++++ INFORMATION SHOWN
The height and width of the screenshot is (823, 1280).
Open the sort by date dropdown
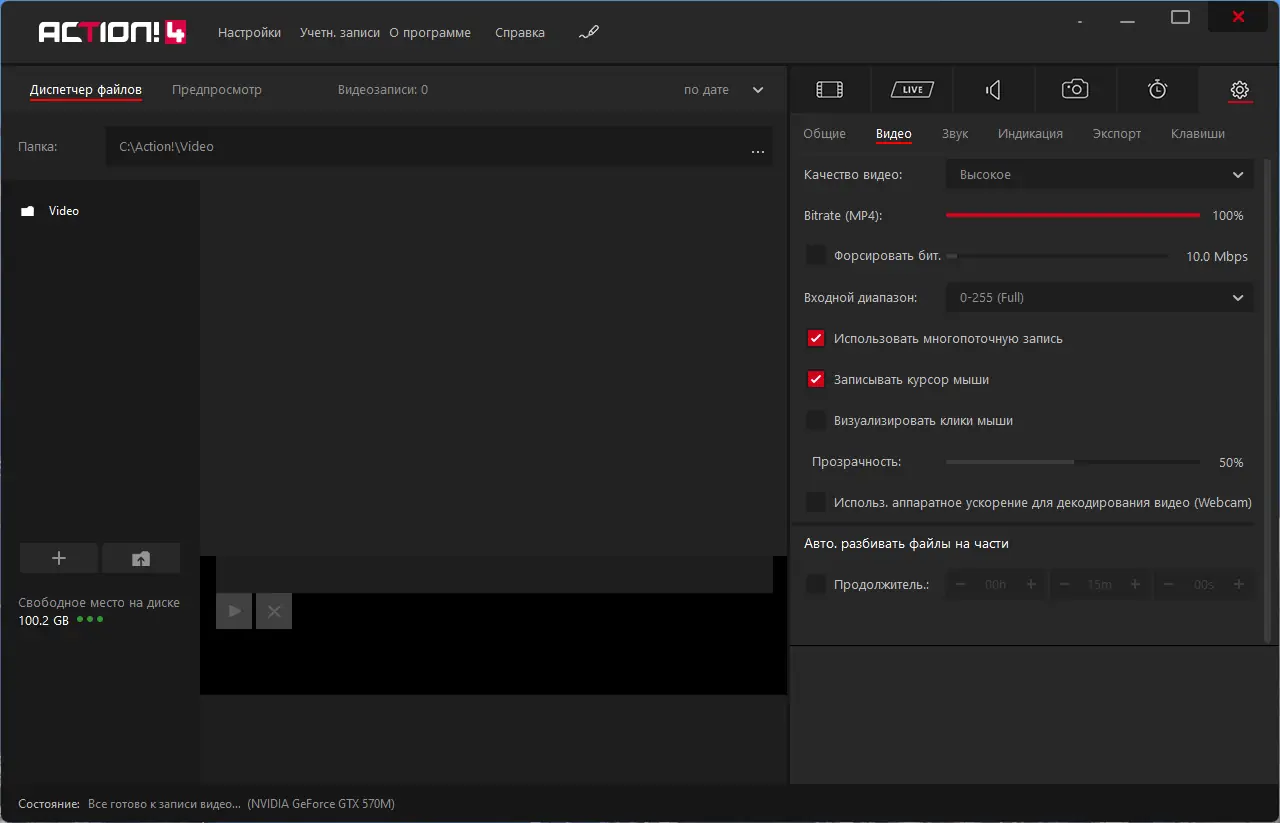click(x=723, y=90)
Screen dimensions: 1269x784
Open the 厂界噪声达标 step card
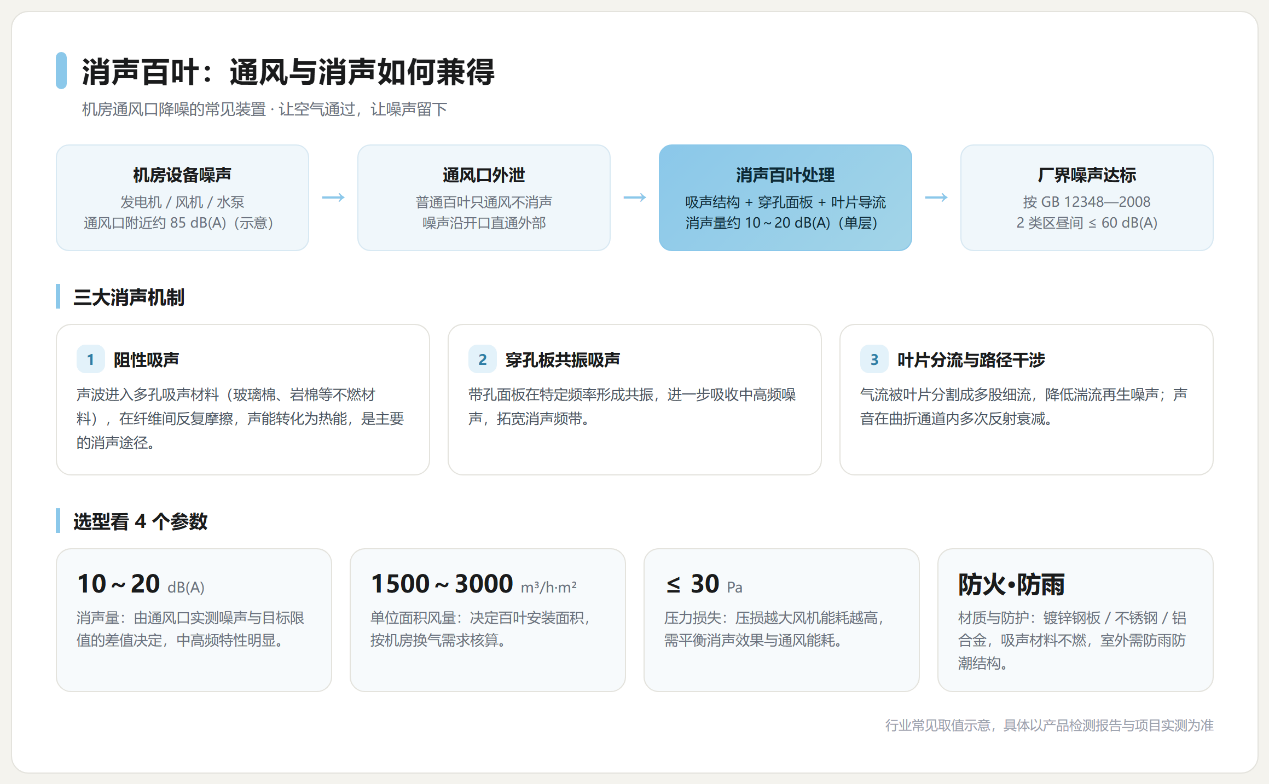[1087, 198]
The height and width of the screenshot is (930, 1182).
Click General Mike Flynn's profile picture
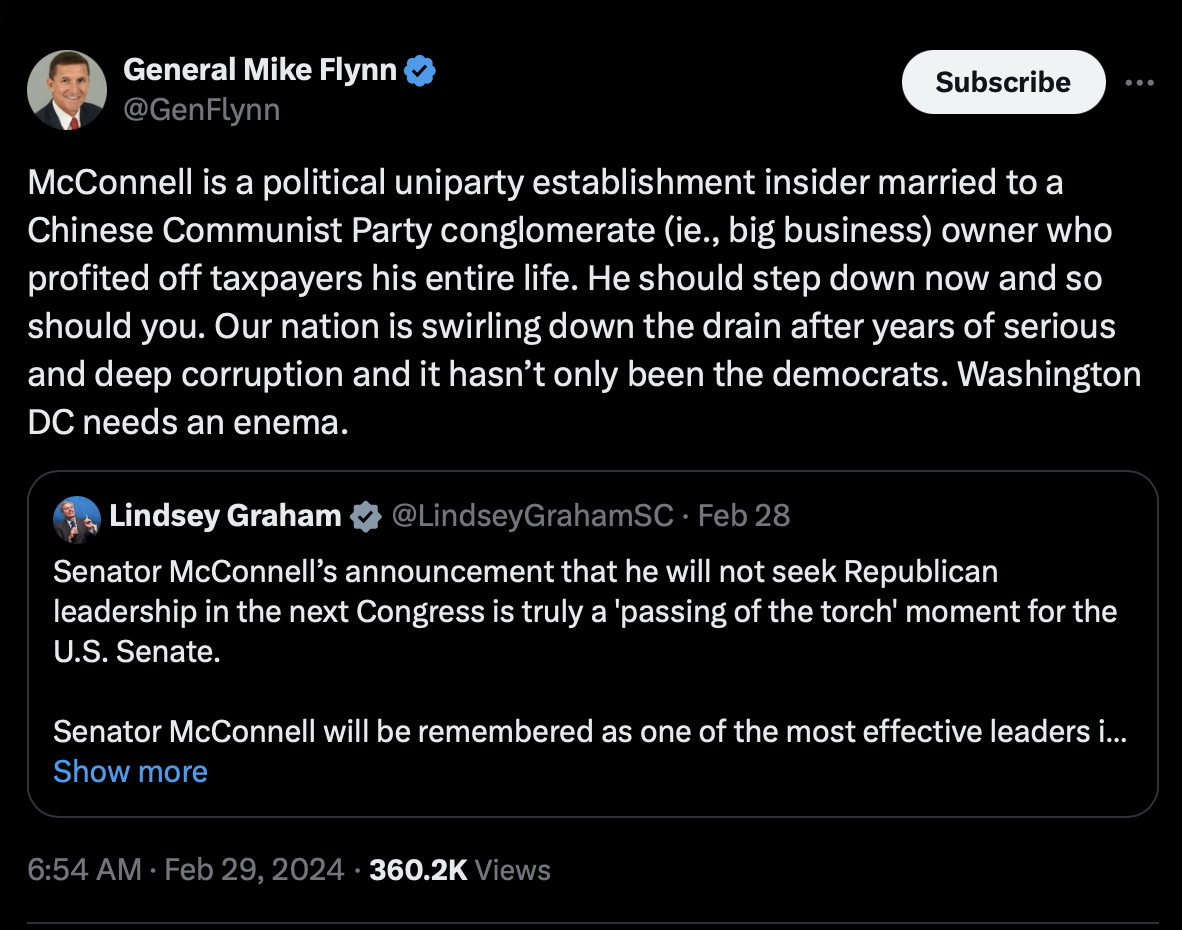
++++++++
• **WHAT THE EXERCISE ASKS**
Rewrite every line of the records above, requests included, and add 146 to each coordinate in the answers. Leave the pictures out.

• **EXERCISE OUTPUT**
The height and width of the screenshot is (823, 1280).
Open the sort by date dropdown
click(x=869, y=236)
Screen dimensions: 1269x784
Open the 厂界噪声达标 step card
[1233, 344]
The height and width of the screenshot is (930, 1182).
Click General Mike Flynn's profile picture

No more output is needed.